Не зря. Вот юный Минь уже окончил свой путь… Оставалось лишь надеяться, что и он успел попробовать многое. Мэй не осуждала его выбор. Да, в мире существует слишком много вещей, с которыми невозможно мириться. На которые нельзя повлиять. Рано или поздно они либо сломают тебя, либо… вынудят отступить. Что выбрал Минь? Ох, Мэй знала далеко не всё, но Энлэй ведь ничего от неё не скрывал!.. Рассказал и о жестких порядках в Ордене, и о тайне отдаленных обителей. Мэй понимала, что нежелание соучаствовать — это вполне весомый аргумент… Но могла только надеяться, что кузен пошел на этот шаг осознанно, а не под воздействием уныния и отчаяния. Старалась не злиться на Энлэя за то, что он недостаточно продумал меры безопасности. Не успел вовремя предложить побег…
Но теперь-то они должны успеть!
— Ну что он? Когда уже приедет этот балбес? — Цинь в платье апельсинового цвета с накидкой оттенка молодой листвы бесшумно проскользнула в гостиную и обняла со спины. Щекотно зарылась в волосы, бережно положила руки на живот. Мэй прощала ей постоянные излишние нежности. А может, именно в этом и нуждалась сейчас…

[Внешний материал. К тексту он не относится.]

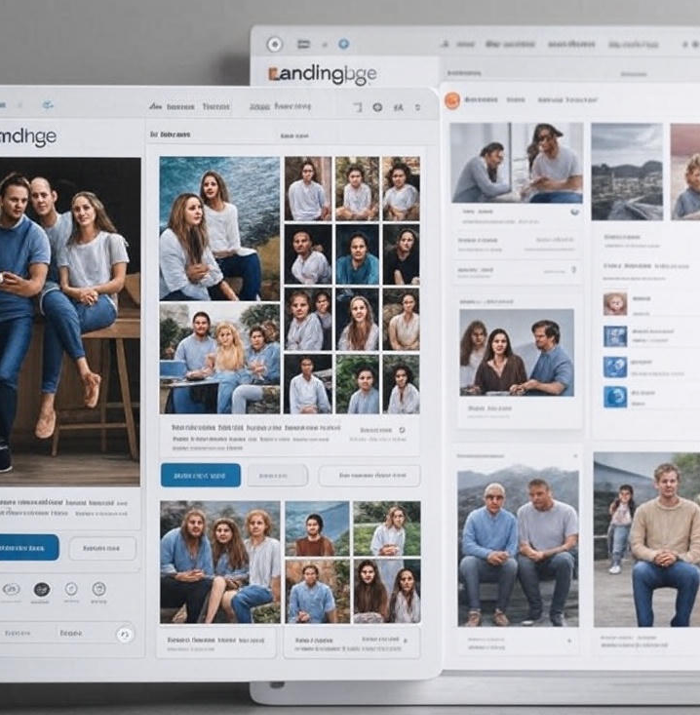Click the square outlined icon at end of bottom-left icon row
The image size is (700, 715).
pos(98,589)
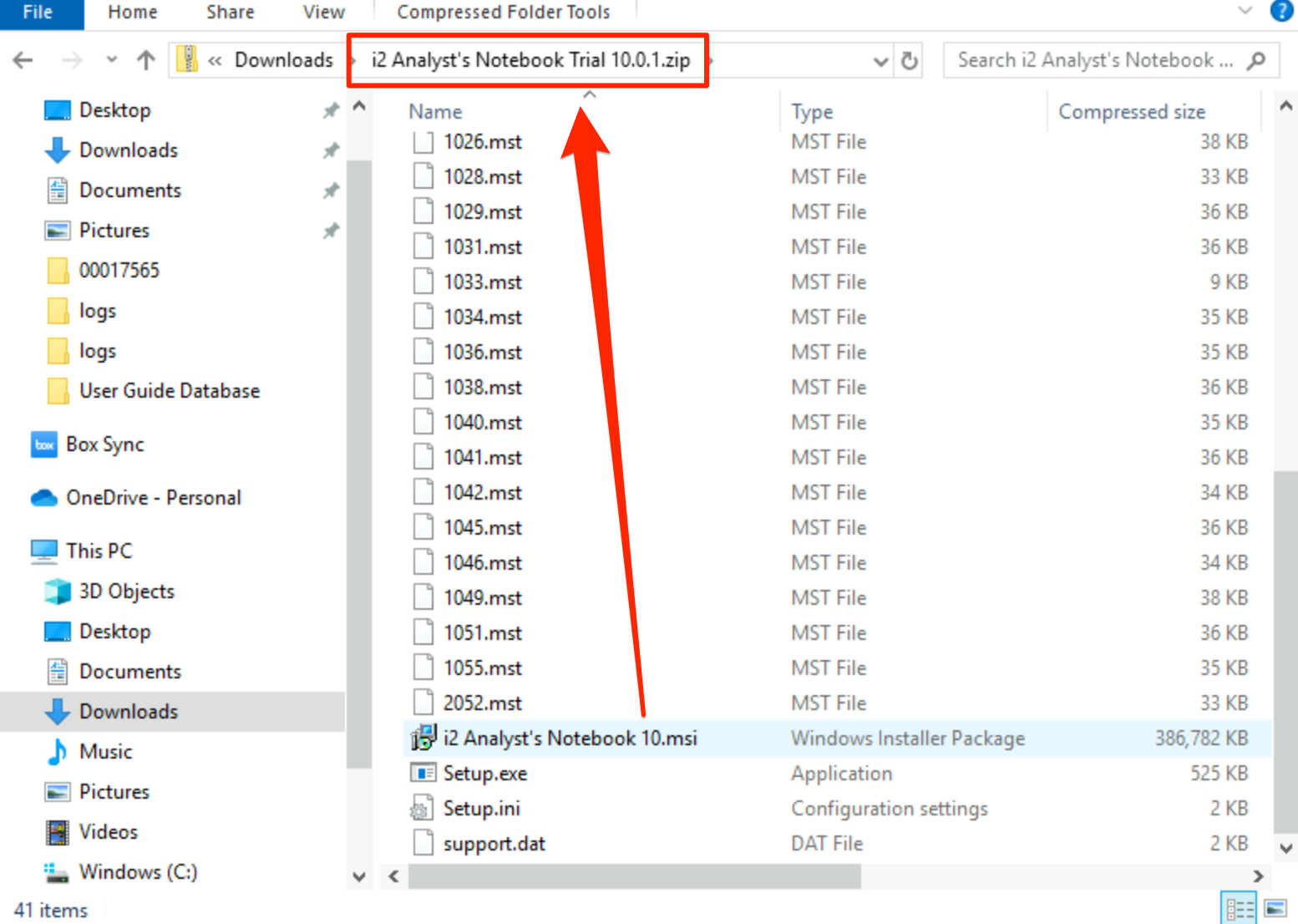
Task: Switch to the View ribbon tab
Action: tap(322, 12)
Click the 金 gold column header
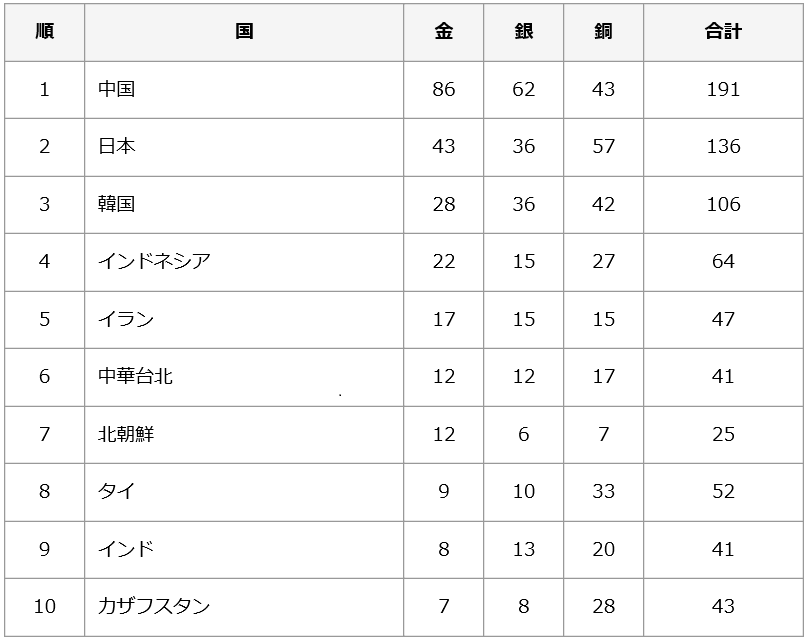Image resolution: width=809 pixels, height=640 pixels. pos(443,33)
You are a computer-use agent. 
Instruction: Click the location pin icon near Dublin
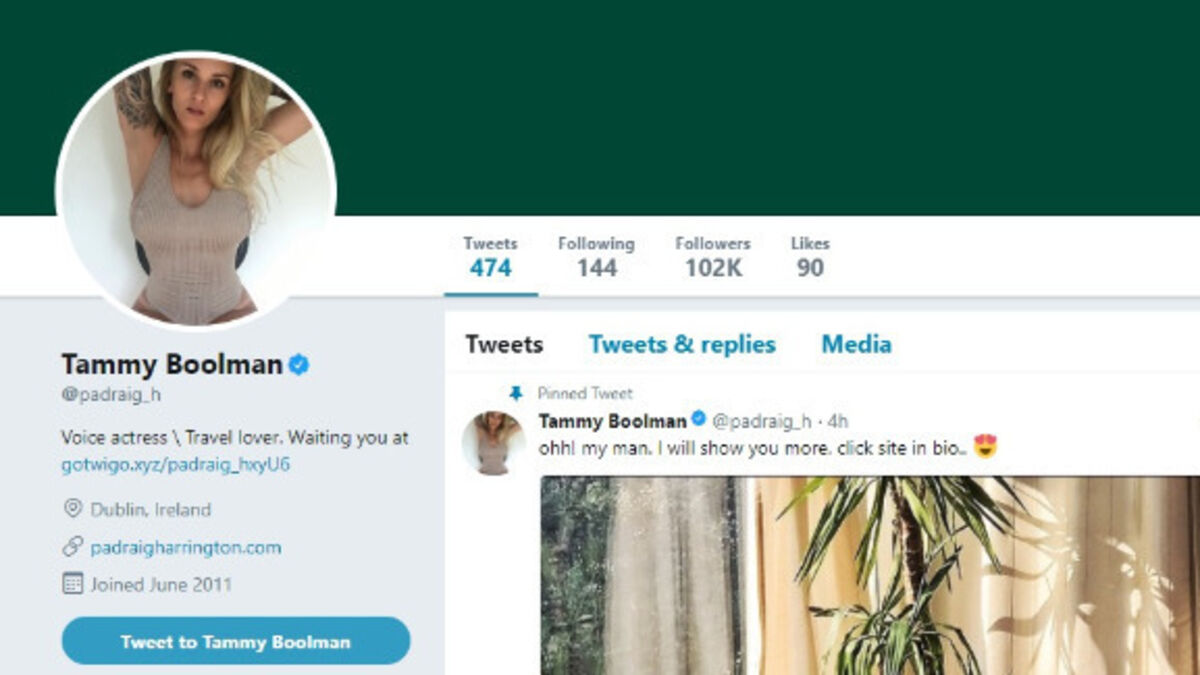click(x=72, y=509)
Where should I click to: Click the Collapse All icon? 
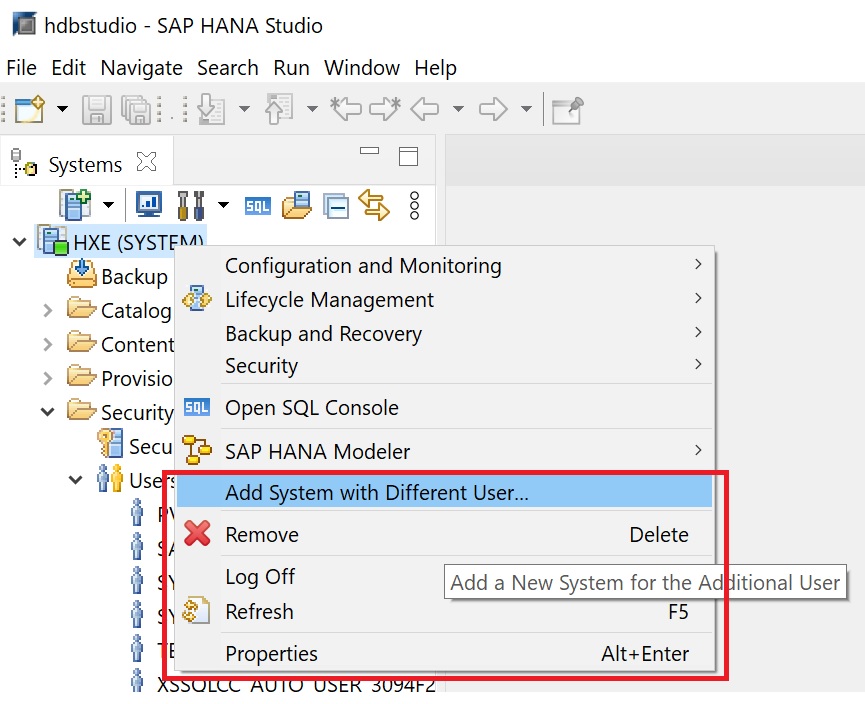(337, 206)

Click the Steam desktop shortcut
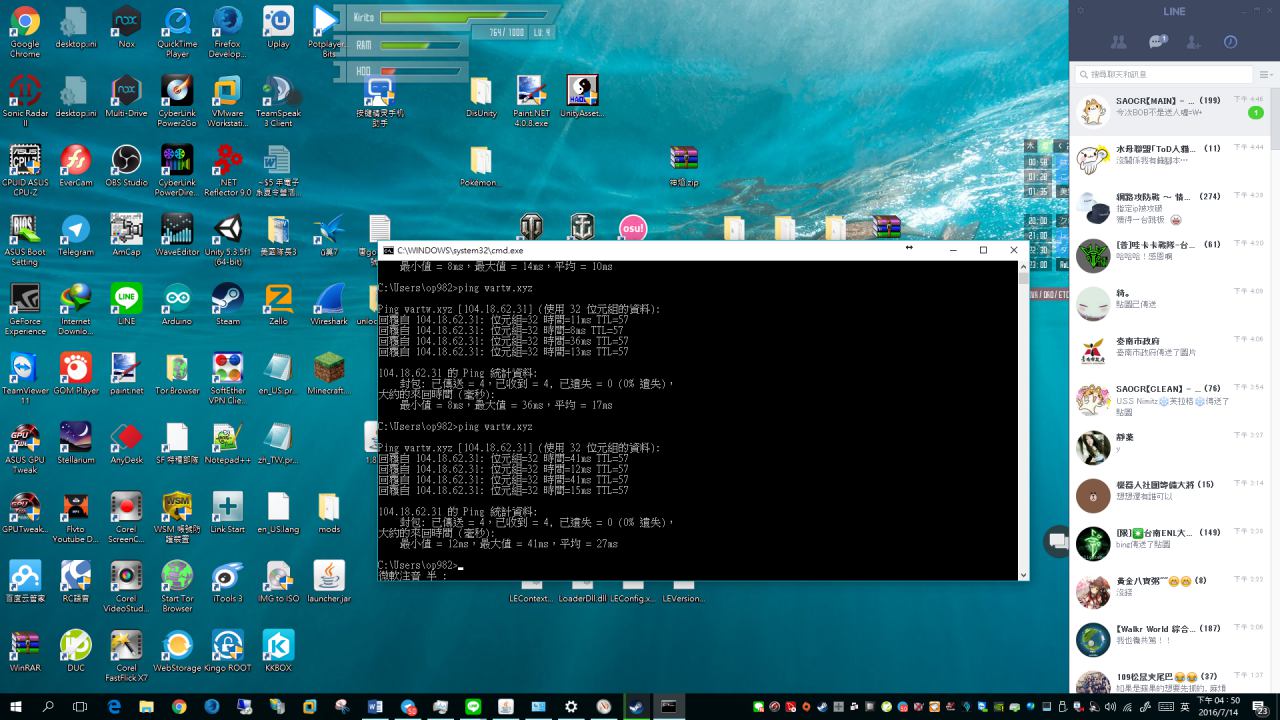pyautogui.click(x=228, y=304)
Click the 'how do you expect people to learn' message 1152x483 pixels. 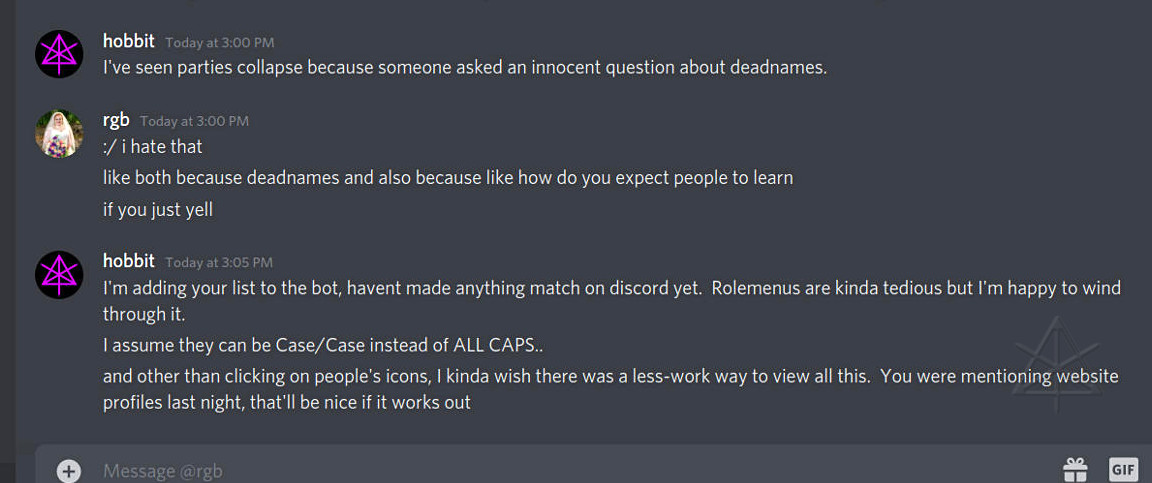point(448,178)
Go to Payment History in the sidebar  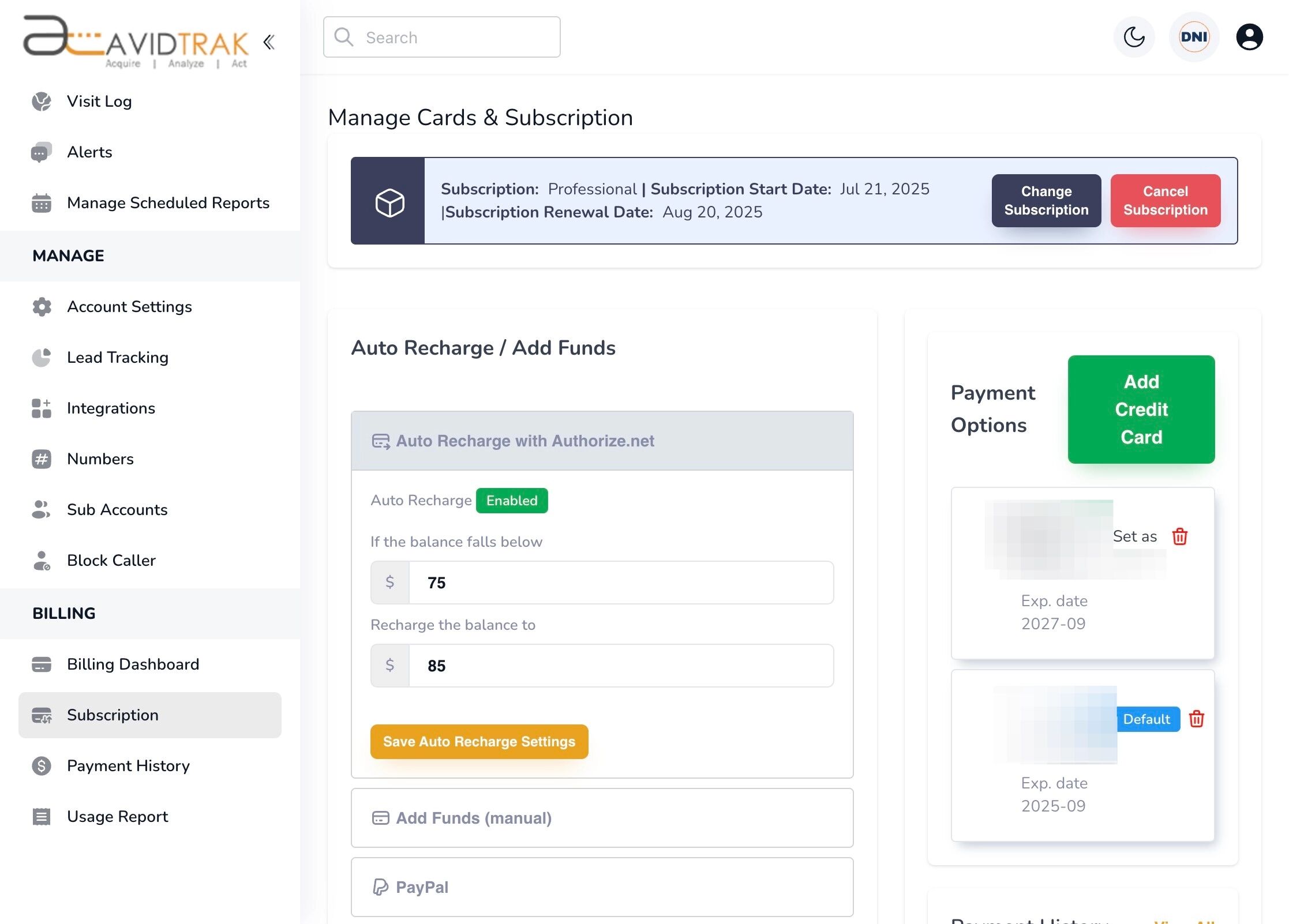pos(128,765)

— Пока нет ответа, — она пожала плечами и откинула голову назад в поисках положенного поцелуя. Получив его, продолжила серьезней: — Цинь, и тебе правда не важно, что… Ну, что официально ты не будешь матерью?
Цинь усмехнулась, позволяя ей повернуться в объятьях. Возмущалась, с веселым недоумением глядя в глаза:
— Какая разница, что там официально? Официально я — супруга Энлэя. И что? Конечно же, я буду матерью!
Мэй всё ещё таяла под этим любящим взглядом. Казалось, теперь тепла в нем стало вдвое больше — хватало на всех.
— Конечно же, — улыбнулась она и растворилась в ворохе ласковых прикосновений, легких поцелуев, тихого счастья — всего того, что было ей так необходимо. Сейчас.